Executives on the call said they could not discuss the biggest news involving the two companies. In a deal that would bring the SuperAmerica convenience store chain under its complete control, Western Refining has made a proposal to acquire all of the remaining publicly held shares of Northern Tier for an estimated $2.52 billion.

On the company’s own conference call, Northern Tier CEO Daid Lamp said that it “reported that the Conflicts Committee of our general partners' board of directors received a non-binding offer from Western Refining to acquire the remaining Northern Tier limited partner units not already owned by Western Refining. There is no additional information to be provided that's beyond what has been disclosed last week in the press release and in our filings related to the receipt of the offer. There is also no timeline for the proposed review process.
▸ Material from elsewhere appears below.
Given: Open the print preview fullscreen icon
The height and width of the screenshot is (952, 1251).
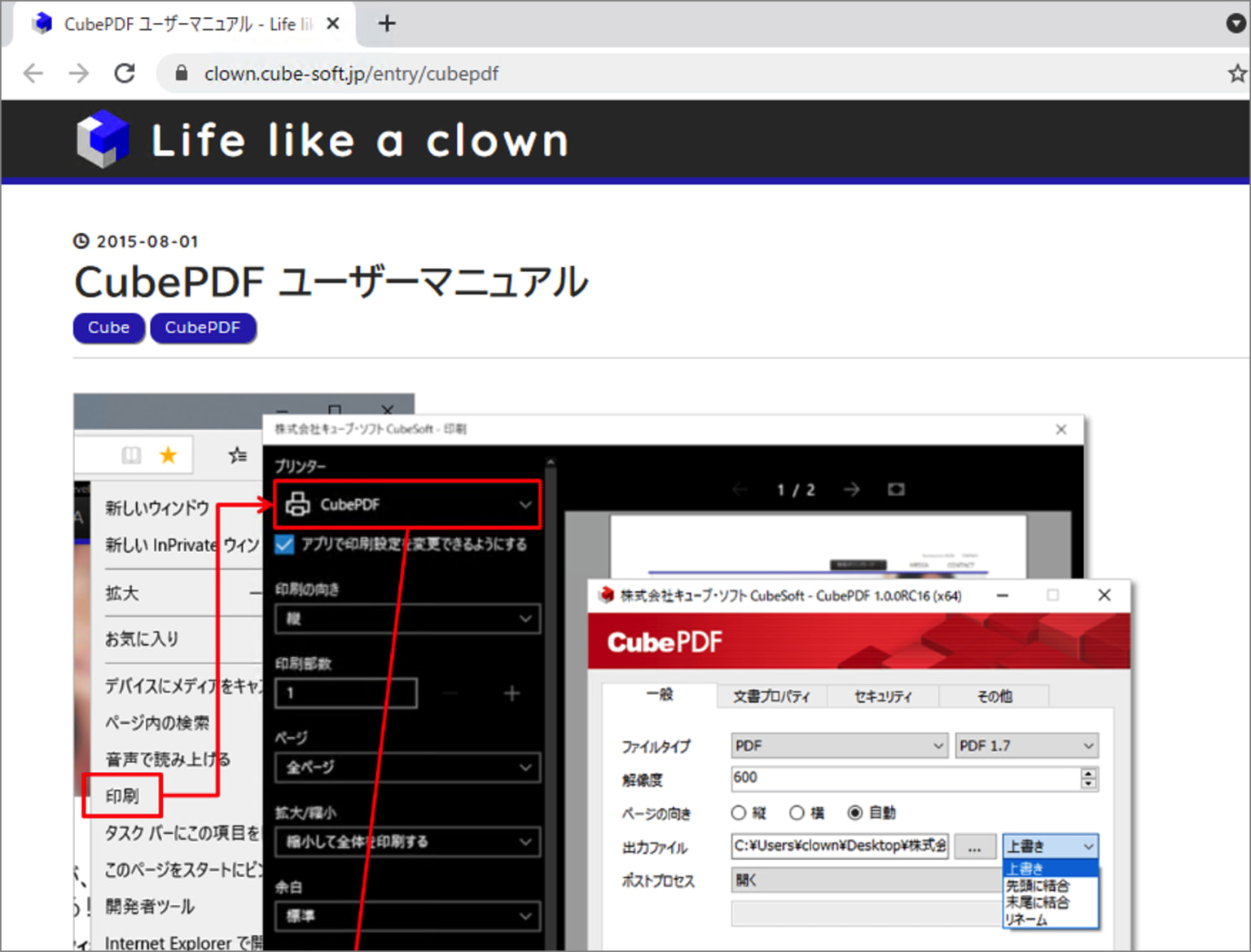Looking at the screenshot, I should [896, 489].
We will provide updates on the Western offered in the future as appropriate.”

Northern Tier Energy reported third quarter 2015 Net Income of $103.5 million, compared to $96.2 million for third quarter 2014.

“Our retail segment also performed well with our network of company-operated and franchise store locations achieving record fuel sale volumes,” said Lamp.

Retail operating income for third-quarter 2015 was $9.4 million, compared to $5.8 million for third-quarter 2014. Fuel margins were cents per gallon for third-quarter 2015 compared to 20 cents per gallon for the prior year period. Adjusted EBITDA for third-quarter 2015 was $11.5 million, compared to $7.6 million in third-quarter 2014.

The aggregate of fuel gallons sold at company-operated retail stores plus fuel gallons sold to franchise stores increased 8.2% for the quarter ended Sept. 30, 2015 compared to third-quarter 2014 and 10.4% compared to third-quarter 2013. This growth was primarily the result of adding 20 SuperAmerica franchise locations. The number of franchise locations totaled 102 as of Sept, 30, 2015, compared to 82 as of Sept. 30, 2014.